Stages of Money Laundering 

Placement, layering, and integration combine to make the process of money laundering complete. 

  • Placement 

This is the first stage in money laundering. Money launderers put physical money into financial institutions like banks, casinos, and others. Criminals can enter your business by faking their identity and acting like a vendor, investor, or customer. Method of making illegal money a part of the financial institutions can be done by smuggling, asset purchases, and currency exchange.

  • Layering 

To clean the dirty money obtained by illicit means, layering is the second process in line. The money is broken down into smaller transactions and it is considered as the best way to hide the source of the money. Merchants can buy a big asset through their black money. After buying the asset, they can then again sell the asset to another vendor. This buying-selling cycle is an easy way to conceal where the money was originally obtained. Another way launderers use to launder their money is by investing in any other company. 

  • Integration 

A stage where the money is made part of the economy. Buying property from illegal money is a common way to put black money into use. Shell companies are often involved in this process. A criminal may create a fake company and gives itself a loan through it. There is a chance that some international banks are also involved in this process. If any international bank is involved in the process, then it becomes difficult for law enforcement agencies to detect such illegal activity. Integration of money into the economy can also be done through import-export. 

Transaction Monitoring 

Considering all the ways that criminals can use and the most clever ways they can come up with, still they are not as intelligent enough as the authorities trying to combat their tricks. Compliance professionals always show themselves a step forward by coming with solutions to problems like online fraud. Anti-money laundering is the way to put a full stop to launder illegal money. 

Money laundering happens when the fraudsters succeed in transacting the money through their desired ways. And to prevent money laundering, we need to cut down on these transactions. Transaction monitoring is the way to keep a check on the transaction activities of the customer. It processes by regularly monitoring the customer transaction behavior and alert the system if it sees any transaction that is inconsistent with the customer’s regular transaction behavior. The system checks the suspicious transaction and performs security measures on it to verify if it was made by the authorized user. 

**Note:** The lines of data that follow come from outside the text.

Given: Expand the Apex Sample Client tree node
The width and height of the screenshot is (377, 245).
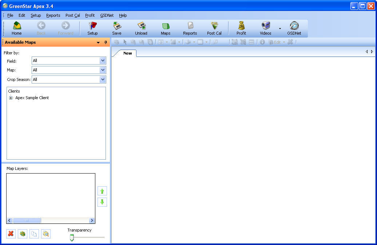Looking at the screenshot, I should pos(11,98).
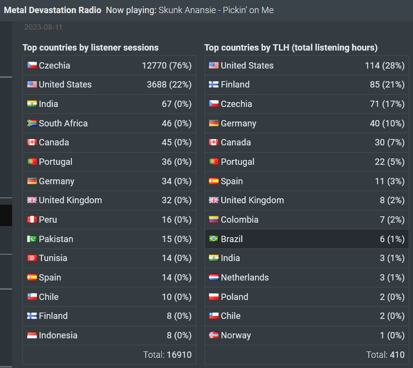
Task: Click the Netherlands flag icon
Action: tap(214, 278)
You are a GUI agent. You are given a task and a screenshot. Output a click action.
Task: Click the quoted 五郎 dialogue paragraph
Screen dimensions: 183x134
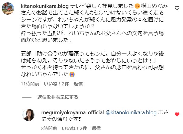pos(92,57)
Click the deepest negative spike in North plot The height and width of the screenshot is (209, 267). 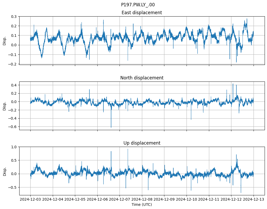tap(111, 127)
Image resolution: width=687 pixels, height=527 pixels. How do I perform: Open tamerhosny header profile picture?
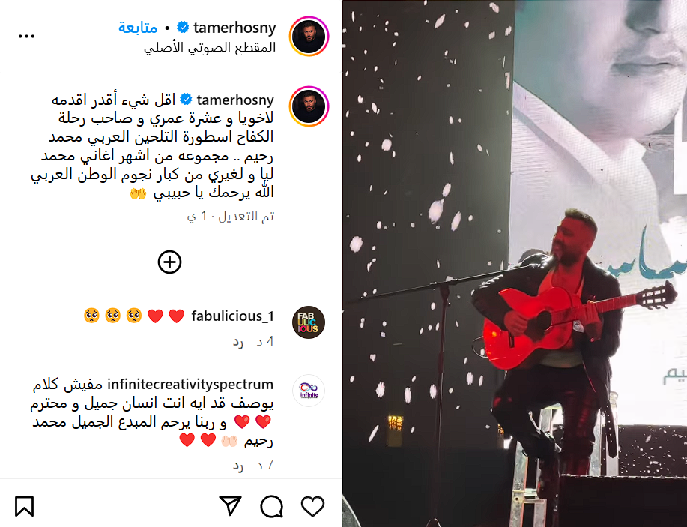pyautogui.click(x=309, y=37)
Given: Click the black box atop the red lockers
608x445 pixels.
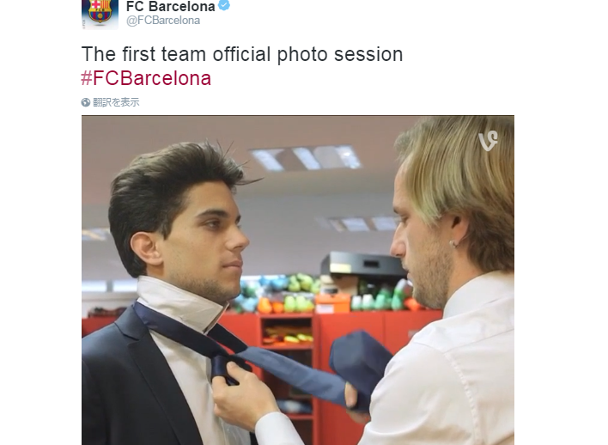Looking at the screenshot, I should (363, 265).
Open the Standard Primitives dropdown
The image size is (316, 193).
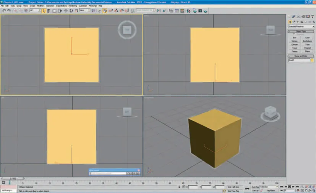301,26
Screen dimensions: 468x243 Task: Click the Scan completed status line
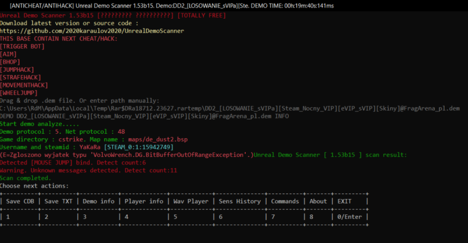click(25, 178)
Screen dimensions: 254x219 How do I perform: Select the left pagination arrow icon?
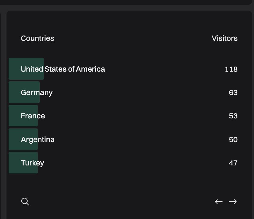point(219,202)
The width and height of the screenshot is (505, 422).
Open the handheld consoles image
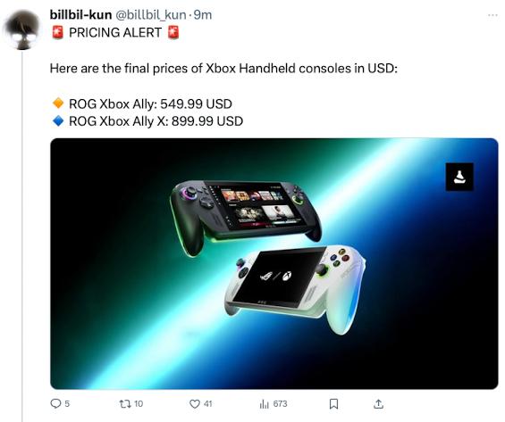(x=274, y=263)
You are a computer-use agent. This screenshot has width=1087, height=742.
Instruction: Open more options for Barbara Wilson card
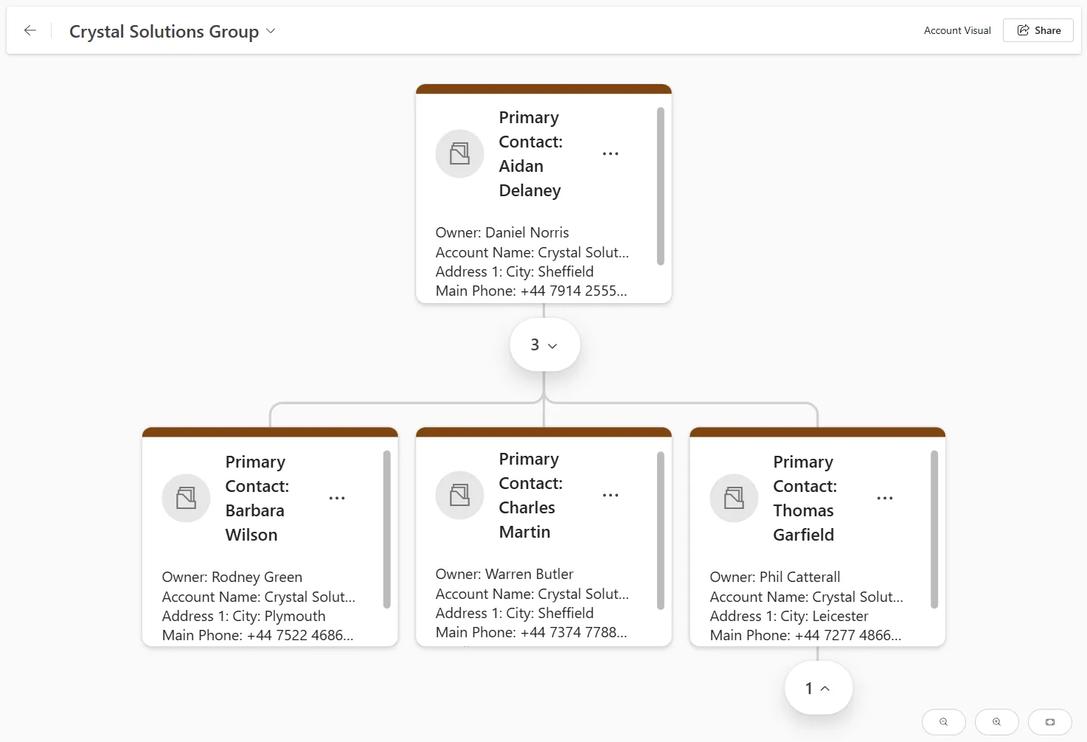coord(336,498)

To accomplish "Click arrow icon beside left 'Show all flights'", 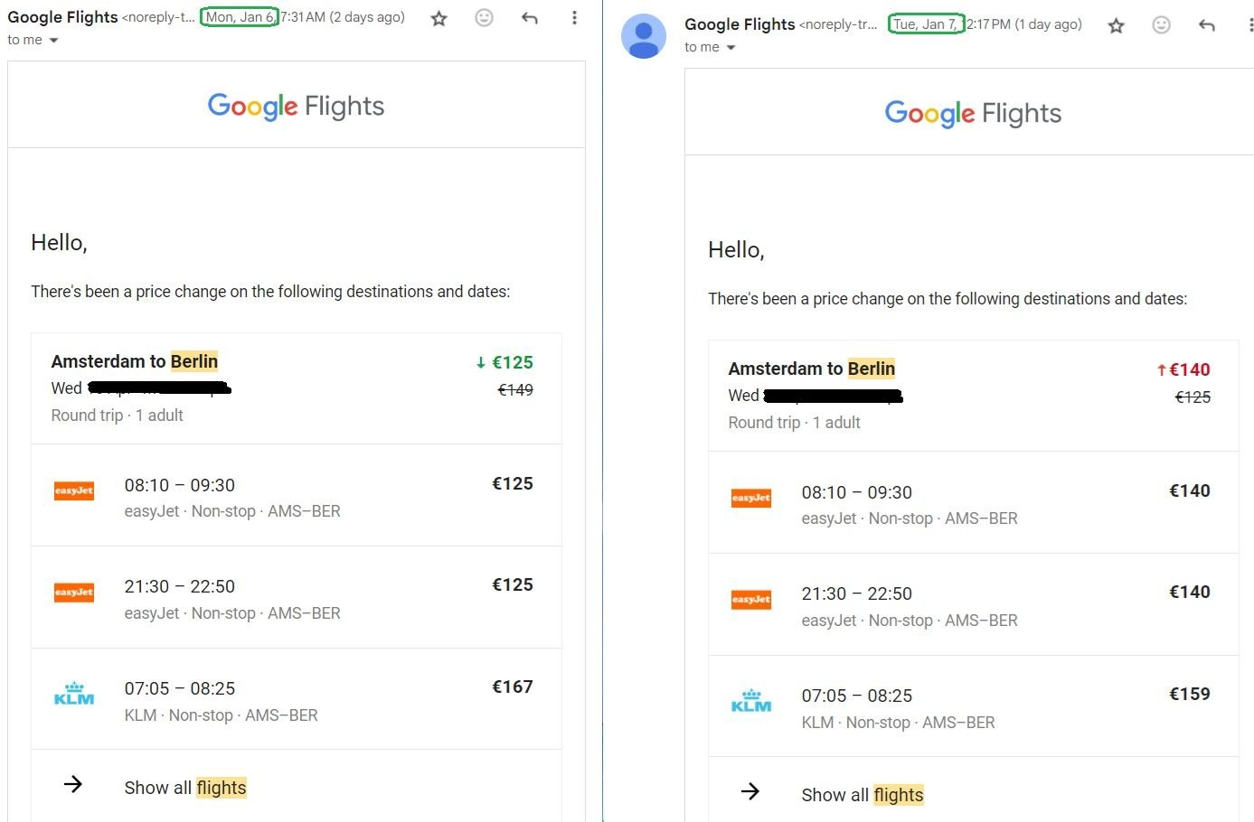I will [73, 784].
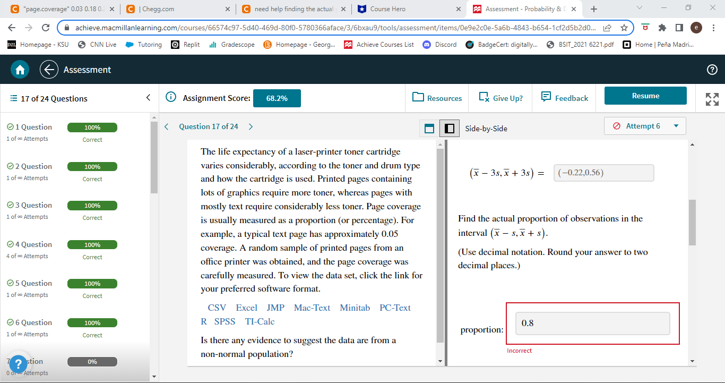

Industries used for Money Laundering 

It is a common perception that only banks are used for money laundering purposes. It is true but a half-truth because along with banks other financial institutes are also used for this purpose. 

Banks 

Banks are the most common entity through which money laundering happens. It is involved in all three stages like placement, layering, and integration. 

FinTech Industries 

The fintech industry provides financial services to unbanked individuals. E-currencies like cryptocurrency helping the sales and purchase of assets. This industry is helpful in the layering stage of money laundering. 

E-commerce 

Criminals fake their identities to onboard e-commerce platforms. They buy goods and then sell them to legal authorities to make layers of transactions. Sometimes they pretend to be a vendor and reach a legitimate merchant to sell their goods. Later they manipulate the business to incorporate illegal money. 

Conclusion 

Launderers use money laundering to whitewash illegally obtained money by passing it into various commercial transactions. Placement, layering, and integration are the stages for completing a money laundering cycle. Businesses must comply with the KYC/AML regulations to eliminate crimes like money laundering and terrorist financing.